今から思えばですが、周りの男性の多くが普通に使っている(らしい)のに私が男性時代どうしても使えなかった言葉がいくつかあるようです。もちろんジェンダー自認、性別違和のせいなんて当時は全く認識していなかったのですが、そうだったのかもしれません。

 

その一つが「俺」。小学生にもなると自分を指す言葉としてこれを使う男子が増えてきます。私はどうしてもこれが相手に対して優位に立とうとする意識の表れのように感じて好きではありませんでした。自分の方が男っぽいんだぞ、自分の言うことのほうが正しい、だから言うことを聞け、という男子同士の力関係に影響を与えようとする、マウントをとろうとするような傲慢さを感じてしまって。当然私はああいう風にはなりたくない、と反発してしまったわけで、舐められてるなと思っても「俺」を使うことに強い抵抗があったようです。

 

大人になってからも親しい間柄でない限り「俺」を使う男性は超苦手。もちろん私自身は一切使いませんでした。ナルシシスティック、自己中心的で相手への敬意が完全に欠落しているように感じてしまうんだと思います。日本を離れてだいぶたってから日本のドラマ等を見たとき、「俺」を多用するキャラに好感がもてず、私って海外にいる間に感覚ずれてしまったのかな、と思っています。でもどうなんでしょう。日本にも私のように俺様男子が苦手な人っているんでしょうか。いたとしてもかなりの少数派だから俺様男子が大繁殖しているんだと思いますが。

 

ただトランス男性の方が「俺」を使う場合、私はかなり寛容です。トランス男性にしてもトランス女性にしても特に性別移行を始めて数年ほどは男性的な、あるいは女性的なふるまいが誇張されることがよくあります。というか普通にあると思っています。長年極限まで抑圧されてきた本来の性別が解放される結果なわけで、FTMの方が「俺」を多用してもマウント目的などと私が解釈しない傾向があるんだと思います。

 

そしてもう一つは「おやじ」「おふくろ」。これも私はどうしても使えませんでした。これについては力関係とかマウントとか関係ない(と思う)のでなぜだか全くわかりませんでしたが、この言葉女性は使ってないなー、と認識したのは実はかなり最近のこと。

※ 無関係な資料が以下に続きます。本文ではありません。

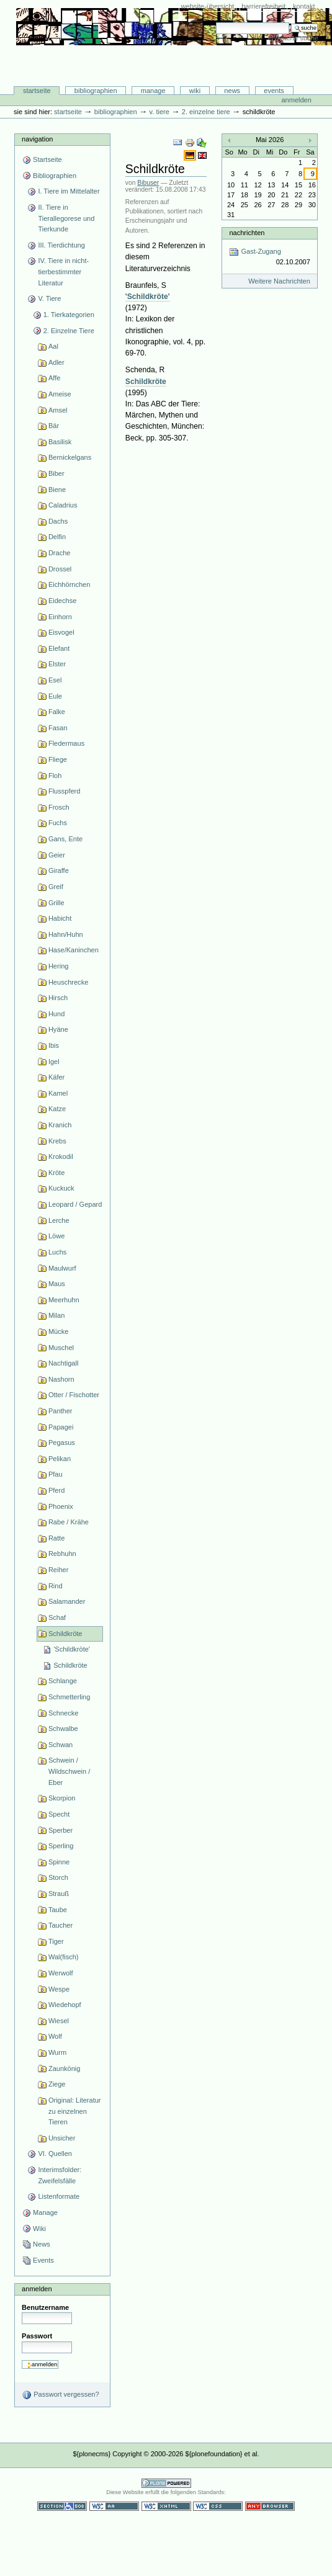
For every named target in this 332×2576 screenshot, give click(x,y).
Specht (59, 1814)
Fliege (57, 759)
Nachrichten (246, 232)
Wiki (194, 90)
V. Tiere (159, 111)
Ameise (59, 394)
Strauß (58, 1893)
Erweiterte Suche (293, 38)
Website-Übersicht (208, 6)
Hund (56, 1013)
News (232, 90)
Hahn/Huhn (65, 934)
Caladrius (63, 505)
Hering (58, 966)
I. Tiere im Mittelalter (68, 191)
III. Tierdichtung (61, 245)
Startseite (37, 90)
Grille (56, 902)
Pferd (56, 1490)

やっぱりかなり男性的な響きがあるので使えなかった?だとするとやっぱり私の性自認のせい? もちろん女性も仲間内の会話では(ややふざけて、特に形容詞つきで「うちの○○おやじ」などと)使うことがあると思いますが。

 

「俺」に話を戻しますが、私自身がこれを頑なに使わなかったことについては私の性自認の影響もあったと思っています。でも他人が使う場合の「俺」という言葉に対するマイナスイメージ、忌避感は私の性自認のせい?つまり性自認男性の方なら全然気にならない? それとも私がレズビアンのせい?ヘテロ女子だったら「『俺』なんて男性的でステキ」って感じる?数年前、壁ドンなんかされていったいどこをどうやったらこんなことされて胸キュンできるのかさっぱり理解できなかった私なので――というか「壁ドン」が何だかわからずググっちゃった時点でそもそも日本人失格

 

私だったら海鮮丼やサーモン親子丼のほうが全然胸キュンするんですが。